L’histoire de Monaco est indissociable de celle de la France et des Napoléon. Annexée, restituée, placée sous protectorat, la principauté a su transformer les bouleversements en opportunités. Les Grimaldi, loin d’être de simples spectateurs, ont consolidé leur souveraineté grâce à ces liens, comme l’a récemment rappelé une exposition consacrée à ce pan méconnu de l’histoire franco-monégasque.

Honoré III face à la Révolution française
En 1789, un vent révolutionnaire souffle sur toute la France qui ne va pas tarder à emporter la monarchie Française. Depuis les fenêtres de son prestigieux et luxueux hôtel parisien, le prince Honoré III, 69 ans, regarde les événements se succéder avec rapidité. Monté sur le trône de la principauté de Monaco en novembre 1733, le duc de Valentinois a pourtant l’esprit tranquille. Il refuse de quitter Paris afin de rejoindre son « Rocher ».

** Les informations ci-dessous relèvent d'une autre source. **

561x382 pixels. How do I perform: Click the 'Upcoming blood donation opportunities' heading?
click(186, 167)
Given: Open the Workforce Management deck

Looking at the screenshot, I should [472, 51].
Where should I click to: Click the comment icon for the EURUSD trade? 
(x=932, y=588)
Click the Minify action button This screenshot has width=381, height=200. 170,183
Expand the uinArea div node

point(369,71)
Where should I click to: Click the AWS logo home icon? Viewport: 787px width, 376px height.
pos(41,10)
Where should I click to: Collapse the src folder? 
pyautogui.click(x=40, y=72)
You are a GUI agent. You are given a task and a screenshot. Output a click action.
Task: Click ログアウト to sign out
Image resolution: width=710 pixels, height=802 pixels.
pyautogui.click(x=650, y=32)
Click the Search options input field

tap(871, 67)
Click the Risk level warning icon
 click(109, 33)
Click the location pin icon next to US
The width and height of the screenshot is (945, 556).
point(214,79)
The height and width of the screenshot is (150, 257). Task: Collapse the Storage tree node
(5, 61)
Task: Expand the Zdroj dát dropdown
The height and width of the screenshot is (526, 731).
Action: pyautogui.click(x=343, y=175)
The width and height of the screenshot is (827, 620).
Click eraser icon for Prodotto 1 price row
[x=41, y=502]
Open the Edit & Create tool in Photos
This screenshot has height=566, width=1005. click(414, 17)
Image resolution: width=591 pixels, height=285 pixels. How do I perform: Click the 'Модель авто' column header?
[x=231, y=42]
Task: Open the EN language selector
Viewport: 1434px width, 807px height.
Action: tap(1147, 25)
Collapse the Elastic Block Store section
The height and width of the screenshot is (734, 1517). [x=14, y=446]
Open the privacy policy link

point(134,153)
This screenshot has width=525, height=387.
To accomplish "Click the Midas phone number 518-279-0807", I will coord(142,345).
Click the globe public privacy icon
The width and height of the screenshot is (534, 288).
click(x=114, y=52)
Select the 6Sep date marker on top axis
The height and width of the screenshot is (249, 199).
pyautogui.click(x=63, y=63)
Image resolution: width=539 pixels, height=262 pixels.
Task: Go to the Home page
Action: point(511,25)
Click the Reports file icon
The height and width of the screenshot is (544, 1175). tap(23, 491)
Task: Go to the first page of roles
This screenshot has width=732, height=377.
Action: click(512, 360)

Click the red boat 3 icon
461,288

La fuite et l’arrestation à Varennes de Louis XVI, la chute des Bourbons en août 1792 vont pourtant contraindre le prince Honoré III à se réfugier à Blois. Il n’est pas encore inquiété par la Convention qui va envoyer le monarque français à la guillotine en janvier 1793. Il n’est pas dépossédé de ses biens, car n’ayant pas émigré comme tant d’aristocrates qui ont quitté précipitamment la France devenue République. Finalement, sa qualité de chef d’Etat souverain ne va pas le sauver longtemps. Monaco est bientôt annexée par les armées révolutionnaires qui s’en emparent sans grande résistance. Honoré III est alors embastillé en juillet suivant à la Conciergerie. Il va y rester 5 mois, attendant un procès dont l’issue ne fait pas de doutes : la prison à vie. La chute de Maximilien de Robespierre (1794), initiateur de la « Terreur » qui s’est abattue sur toute la France prise en étau par deux guerres, le sauve du rasoir national. La France est alors secouée par la révolte des chouans et des Vendéens qui tentent de restaurer le roi Louis XVII, le fils de Louis XVI, emprisonné au Temple, par les monarchies européennes qui se sont coalisées contre cette République qui a sombré dans tous les excès.
Honoré III finit sa vie dans son hôtel particulier, préalablement vidé de tous ses meubles par la Révolution française et décède d’une attaque cardiaque en mars 1795, à l’âge de 74 ans.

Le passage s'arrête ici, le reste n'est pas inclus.